WORK TO DO —
Copy the records below without change, from the line holding "The width and height of the screenshot is (1024, 678)." through the line holding "[x=992, y=174]", inclusive.

[Pointing records for text and elements]
- - -

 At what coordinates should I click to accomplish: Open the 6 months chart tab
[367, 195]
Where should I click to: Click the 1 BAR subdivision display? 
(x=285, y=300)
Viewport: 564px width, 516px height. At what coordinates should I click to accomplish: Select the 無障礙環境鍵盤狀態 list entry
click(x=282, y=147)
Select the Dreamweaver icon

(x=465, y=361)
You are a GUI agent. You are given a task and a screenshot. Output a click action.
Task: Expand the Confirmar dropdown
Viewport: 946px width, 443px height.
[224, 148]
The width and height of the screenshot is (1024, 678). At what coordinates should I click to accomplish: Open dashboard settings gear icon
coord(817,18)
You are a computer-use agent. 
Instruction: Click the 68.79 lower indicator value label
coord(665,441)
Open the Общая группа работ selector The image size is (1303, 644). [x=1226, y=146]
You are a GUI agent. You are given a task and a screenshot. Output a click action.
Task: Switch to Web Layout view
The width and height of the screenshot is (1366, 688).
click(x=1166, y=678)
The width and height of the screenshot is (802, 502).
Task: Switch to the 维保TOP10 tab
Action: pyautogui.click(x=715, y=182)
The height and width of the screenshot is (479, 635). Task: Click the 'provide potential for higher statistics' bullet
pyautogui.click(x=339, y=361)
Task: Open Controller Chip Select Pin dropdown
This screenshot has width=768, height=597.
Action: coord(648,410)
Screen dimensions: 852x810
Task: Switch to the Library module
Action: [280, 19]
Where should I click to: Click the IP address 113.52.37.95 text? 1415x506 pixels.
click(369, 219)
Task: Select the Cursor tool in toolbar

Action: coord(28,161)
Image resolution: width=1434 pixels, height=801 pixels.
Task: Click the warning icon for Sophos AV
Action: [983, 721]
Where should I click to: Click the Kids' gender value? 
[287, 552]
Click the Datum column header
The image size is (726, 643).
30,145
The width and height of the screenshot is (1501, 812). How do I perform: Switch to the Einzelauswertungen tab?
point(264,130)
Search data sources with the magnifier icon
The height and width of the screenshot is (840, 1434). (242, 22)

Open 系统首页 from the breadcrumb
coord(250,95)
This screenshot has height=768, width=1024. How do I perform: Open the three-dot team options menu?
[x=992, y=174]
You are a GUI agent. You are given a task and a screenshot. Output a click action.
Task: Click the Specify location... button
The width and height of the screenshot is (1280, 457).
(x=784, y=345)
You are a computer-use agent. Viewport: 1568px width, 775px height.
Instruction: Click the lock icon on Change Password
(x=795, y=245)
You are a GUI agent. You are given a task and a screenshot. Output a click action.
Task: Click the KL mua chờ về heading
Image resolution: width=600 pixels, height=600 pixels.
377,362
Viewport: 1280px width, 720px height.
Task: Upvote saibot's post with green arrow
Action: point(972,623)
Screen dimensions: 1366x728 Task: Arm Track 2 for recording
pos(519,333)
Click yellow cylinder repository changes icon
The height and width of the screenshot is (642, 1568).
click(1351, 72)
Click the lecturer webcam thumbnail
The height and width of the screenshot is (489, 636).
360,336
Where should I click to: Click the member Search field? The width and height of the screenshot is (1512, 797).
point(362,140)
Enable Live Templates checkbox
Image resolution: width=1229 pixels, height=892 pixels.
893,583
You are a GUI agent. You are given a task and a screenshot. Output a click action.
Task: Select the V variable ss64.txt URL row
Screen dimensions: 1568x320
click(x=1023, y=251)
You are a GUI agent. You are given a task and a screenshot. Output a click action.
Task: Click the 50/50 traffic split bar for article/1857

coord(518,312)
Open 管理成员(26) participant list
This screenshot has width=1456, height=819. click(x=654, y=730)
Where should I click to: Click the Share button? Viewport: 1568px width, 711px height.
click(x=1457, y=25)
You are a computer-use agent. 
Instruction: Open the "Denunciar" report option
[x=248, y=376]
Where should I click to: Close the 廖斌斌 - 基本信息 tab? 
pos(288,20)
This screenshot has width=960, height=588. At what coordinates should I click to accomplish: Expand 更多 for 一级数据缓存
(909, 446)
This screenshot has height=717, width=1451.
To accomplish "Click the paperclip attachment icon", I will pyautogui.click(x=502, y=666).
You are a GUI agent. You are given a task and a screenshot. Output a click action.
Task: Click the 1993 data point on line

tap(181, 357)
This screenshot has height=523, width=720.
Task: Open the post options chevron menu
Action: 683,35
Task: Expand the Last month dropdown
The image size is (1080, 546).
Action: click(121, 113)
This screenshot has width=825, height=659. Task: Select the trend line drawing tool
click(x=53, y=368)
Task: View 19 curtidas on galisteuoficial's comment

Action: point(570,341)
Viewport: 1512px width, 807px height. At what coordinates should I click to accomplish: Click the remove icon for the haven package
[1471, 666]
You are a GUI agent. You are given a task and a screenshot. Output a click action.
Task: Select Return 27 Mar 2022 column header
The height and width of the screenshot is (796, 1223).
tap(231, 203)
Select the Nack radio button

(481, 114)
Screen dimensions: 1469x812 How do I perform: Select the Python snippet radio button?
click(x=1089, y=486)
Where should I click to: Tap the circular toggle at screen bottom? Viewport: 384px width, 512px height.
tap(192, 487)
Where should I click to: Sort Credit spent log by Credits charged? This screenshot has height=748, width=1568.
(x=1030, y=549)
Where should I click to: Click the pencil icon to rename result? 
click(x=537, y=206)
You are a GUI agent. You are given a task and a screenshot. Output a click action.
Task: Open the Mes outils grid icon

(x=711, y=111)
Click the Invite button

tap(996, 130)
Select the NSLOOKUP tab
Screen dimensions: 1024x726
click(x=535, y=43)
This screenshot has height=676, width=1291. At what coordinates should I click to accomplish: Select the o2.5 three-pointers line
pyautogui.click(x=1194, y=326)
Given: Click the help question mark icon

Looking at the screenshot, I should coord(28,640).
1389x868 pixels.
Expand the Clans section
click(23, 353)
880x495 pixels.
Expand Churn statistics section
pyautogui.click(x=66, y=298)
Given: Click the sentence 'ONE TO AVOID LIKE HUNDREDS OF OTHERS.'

- - -

COMPLETE ANSWER —
The width and height of the screenshot is (1024, 678). At what coordinates should I click to accomplish: Open dashboard settings gear icon
coord(817,18)
You are a computer-use agent. 
Instruction: Click the 68.79 lower indicator value label
coord(665,441)
Open the Общая группа работ selector The image size is (1303, 644). [x=1226, y=146]
You are a GUI agent. You are given a task and a screenshot. Output a click action.
Task: Switch to Web Layout view
The width and height of the screenshot is (1366, 688).
click(x=1166, y=678)
The width and height of the screenshot is (802, 502).
Task: Switch to the 维保TOP10 tab
Action: pyautogui.click(x=715, y=182)
The height and width of the screenshot is (479, 635). Task: Click the 'provide potential for higher statistics' bullet
pyautogui.click(x=339, y=361)
Task: Open Controller Chip Select Pin dropdown
This screenshot has width=768, height=597.
Action: coord(648,410)
Screen dimensions: 852x810
Task: Switch to the Library module
Action: [280, 19]
Where should I click to: Click the IP address 113.52.37.95 text? 1415x506 pixels.
click(369, 219)
Task: Select the Cursor tool in toolbar

Action: coord(28,161)
Image resolution: width=1434 pixels, height=801 pixels.
Task: Click the warning icon for Sophos AV
Action: [983, 721]
Where should I click to: Click the Kids' gender value? 
[287, 552]
Click the Datum column header
The image size is (726, 643).
30,145
The width and height of the screenshot is (1501, 812). How do I perform: Switch to the Einzelauswertungen tab?
point(264,130)
Search data sources with the magnifier icon
The height and width of the screenshot is (840, 1434). (242, 22)

Open 系统首页 from the breadcrumb
coord(250,95)
This screenshot has height=768, width=1024. How do I perform: Open the three-dot team options menu?
[x=992, y=174]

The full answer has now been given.